SYN-bit gravatar image

updated 2026-05-07 22:07:10 +0000

I tried some of the protocols in your list with both the form <protocol-name and ip proto <protocol-name>. It seems that they are mutually exclusive. Looking at the BPF manpage, it turns out you need to escape the protocol names that also exist as a proto qualifier with a backslash:

ip proto protocol

True if the packet is an IPv4 packet of protocol type protocol. For this primitive it does not matter whether the IPv4 packet is fragmented or not. Protocol can be a number or one of the names recognized by getprotobyname(3), for example: ah, esp, eigrp (only in Linux with glibc, FreeBSD, NetBSD, DragonFly BSD, macOS, and QNX), icmp, igmp, igrp (only in Haiku and OpenBSD), pim, sctp, tcp, udp or vrrp.

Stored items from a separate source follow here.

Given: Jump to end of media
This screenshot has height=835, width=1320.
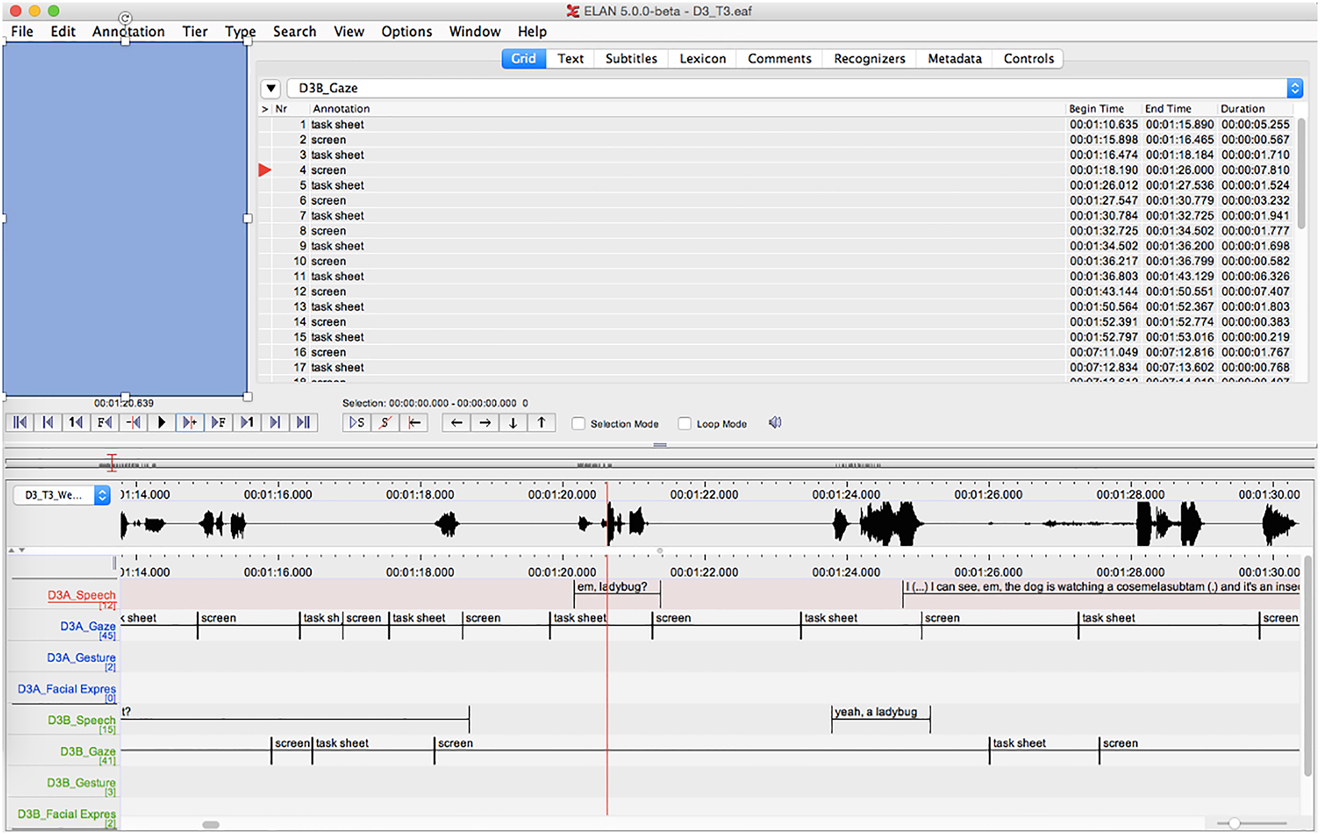Looking at the screenshot, I should point(304,423).
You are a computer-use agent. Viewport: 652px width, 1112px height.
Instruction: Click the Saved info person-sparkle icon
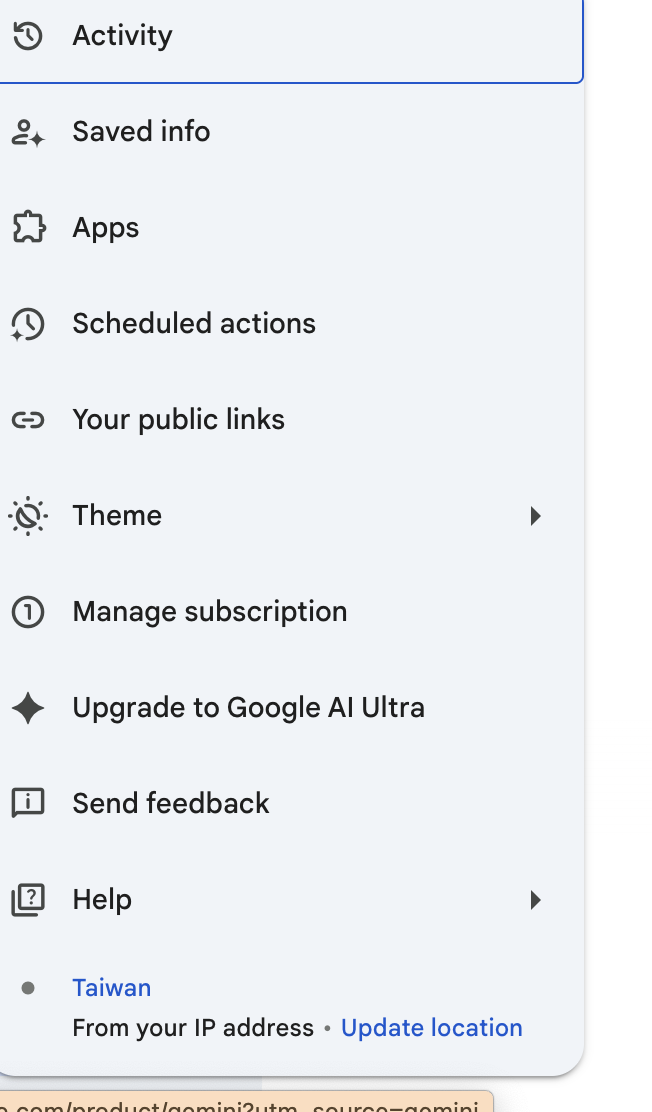[x=28, y=133]
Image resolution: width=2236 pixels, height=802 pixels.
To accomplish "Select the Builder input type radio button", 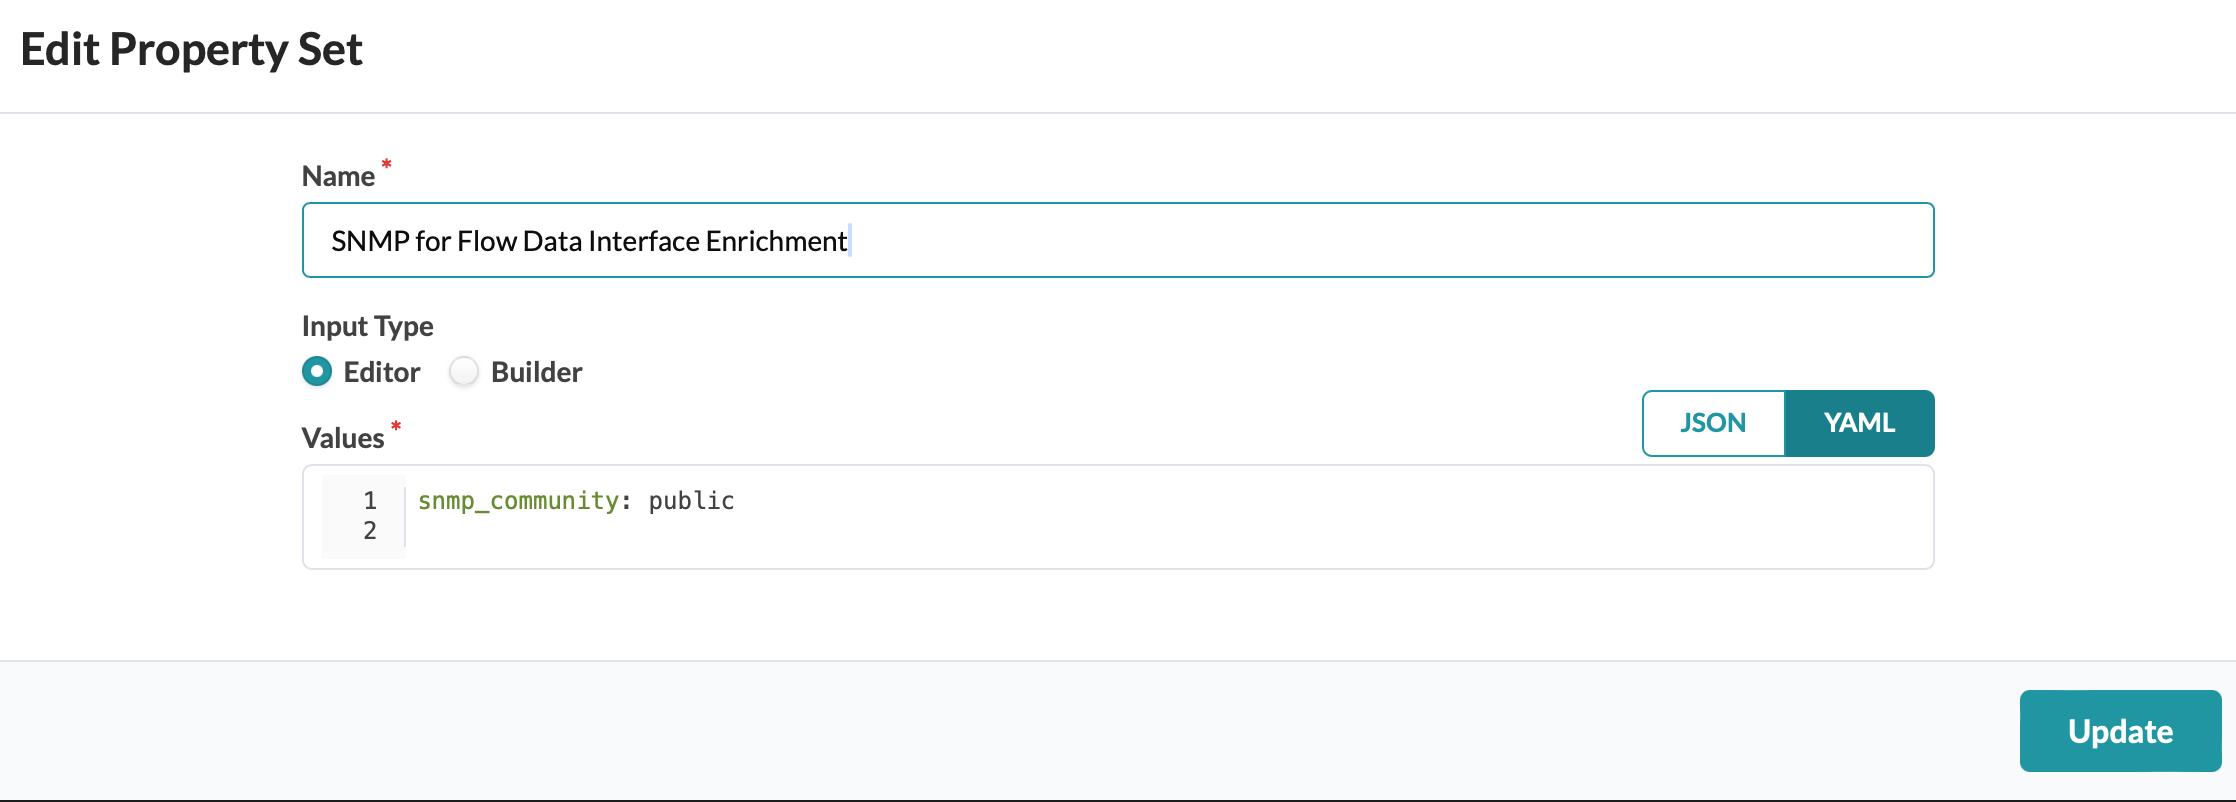I will pos(464,372).
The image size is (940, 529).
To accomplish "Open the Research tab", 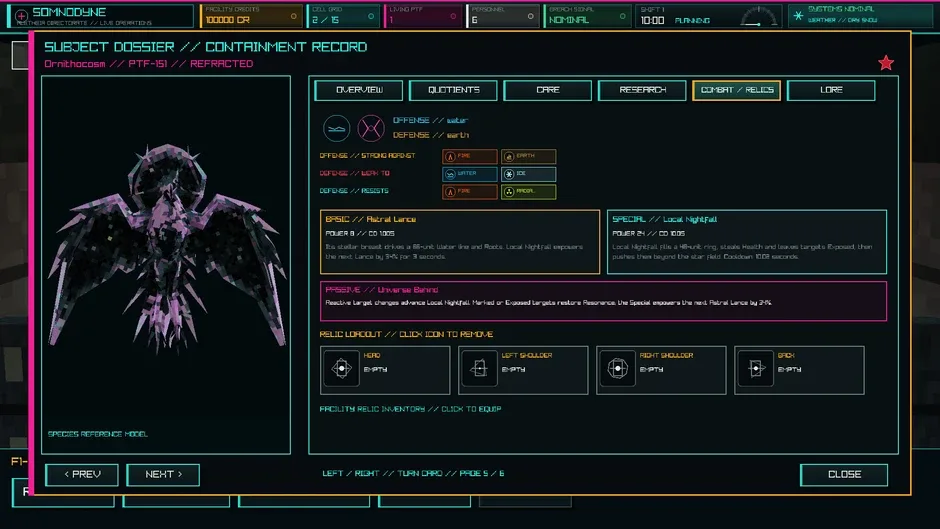I will [642, 90].

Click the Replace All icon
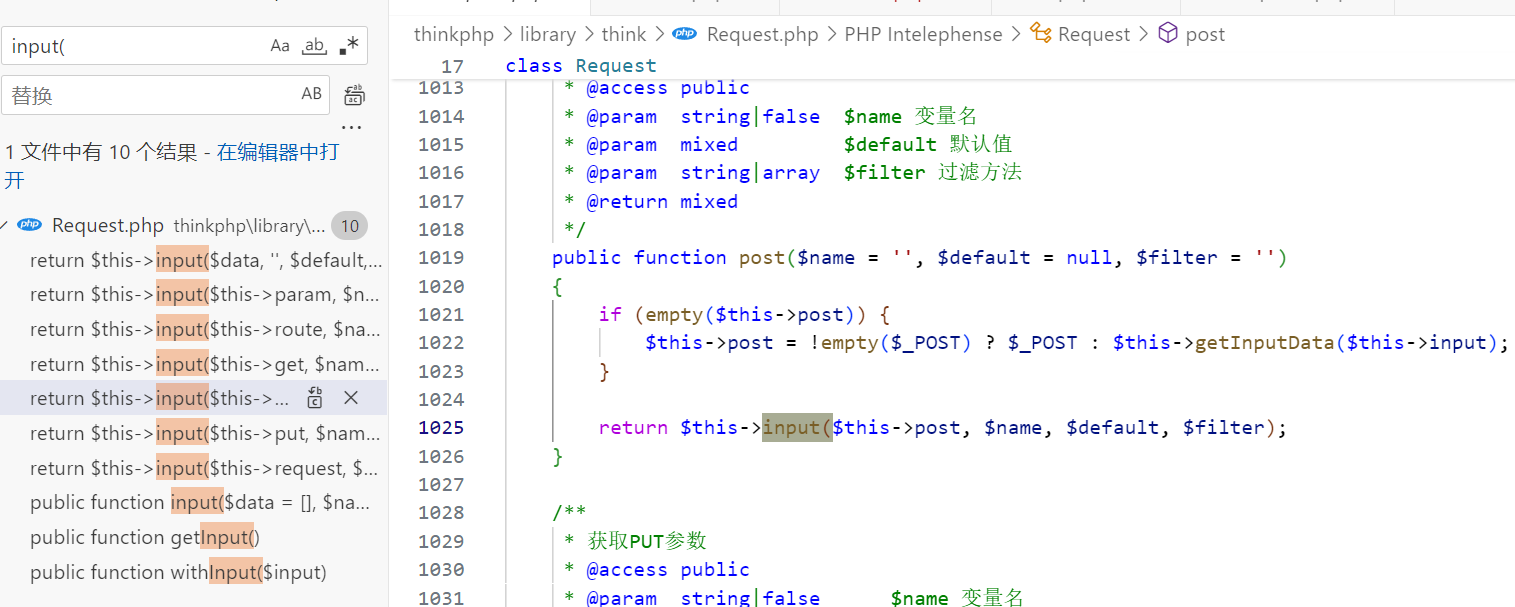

Note that most of these example identifiers are also keywords and must be escaped via backslash (). Note that this primitive does not chase the protocol header chain.

So ip proto \icmp does indeed work. As does ip proto \l2tp.

When doing this in a terminal window on the CLI, the shell might also eat up the \, so you might need to escape the \ with a \ resulting in ip proto \\icmp or use single quotes (ip proto '\l2tp')to prevent the escaping by the shell.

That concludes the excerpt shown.